Comment this out and add:

exec('openssl smime -md sha256 -binary -outform SMIME -sign -certfile /home/user/full_chain.pem -signer /home/user/personal.pem -inkey slot_x-id_xxxxxxxxxxxxxxx -keyform engine -in ' . $tempdoc . ' -out ' . $tempsign . ' -engine pkcs11 -passin pass:123456');

where:

certfile: The path to the chain certificates (in PEM format). All certificates should be in a single file, one after the other. If your certificate authority has given you the certificates in another format (e.g. DER), see this link on how to convert them using OpenSSL.
signer: The path to your personal certificate (its public key). You can usually export this from your token using the manufacturer's middleware.
inkey: The slot and id of your certificate. In order to get these, from command line run "pkcs11-tool --module /usr/lib/libeTPkcs11.so --list-objects" where you have to replace the --module parameter value with the correct path for your middleware library.
passin: The PIN of your token (after pass:)

It would be wise to first test this command in the command line before adding it to your PHP script, to see if it works or if it produces any error messages.

Step 4

Use TCPDF's example_052 to create a signed PDF. If all went well, the document should include your signature, which you can validate using Adobe Reader (if Reader nags about your signature, it might be because it doesn't trust your issuing authority and/or intermediate certificates, not because there is a problem with the signature).

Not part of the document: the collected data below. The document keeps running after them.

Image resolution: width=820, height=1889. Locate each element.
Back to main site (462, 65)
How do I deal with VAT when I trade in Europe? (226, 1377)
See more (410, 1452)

You can then use the functions found in example_052 in your script to add signatures to the files you already produce.

Using MyPDFSigner

If you want to sign PDFs that have been created externally (i.e. not from TCPDF) and/or you want to add a secure timestamp (which TCPDF does not support yet) you can use a command line tool called MyPDFSigner, which also comes with a PHP module.

You can download MyPDFSigner here.

Please note MyPDFSigner is not open source software, but it’s free to use as long as you don’t mind having "Evaluating MyPDFSigner" as the "Reason" field of your signature. If you do, you will have to buy a license.

MyPDFSigner also has the ability to make the documents you create LTV (Long Term Validation) enabled. So, if LTV is a requirement for you, MyPDFSigner is the way to go!

Using other tools

We have also had success in signing PDFs via command line using JSignPdf which is an open source tool. However, JSignPdf does not support adding the certificate chain to your signature (assuming it’s not self-signed), so by default it is being treated as invalid by Adobe Reader. Otherwise JSignPdf seems like a pretty robust and mature tool (although not in active development any more).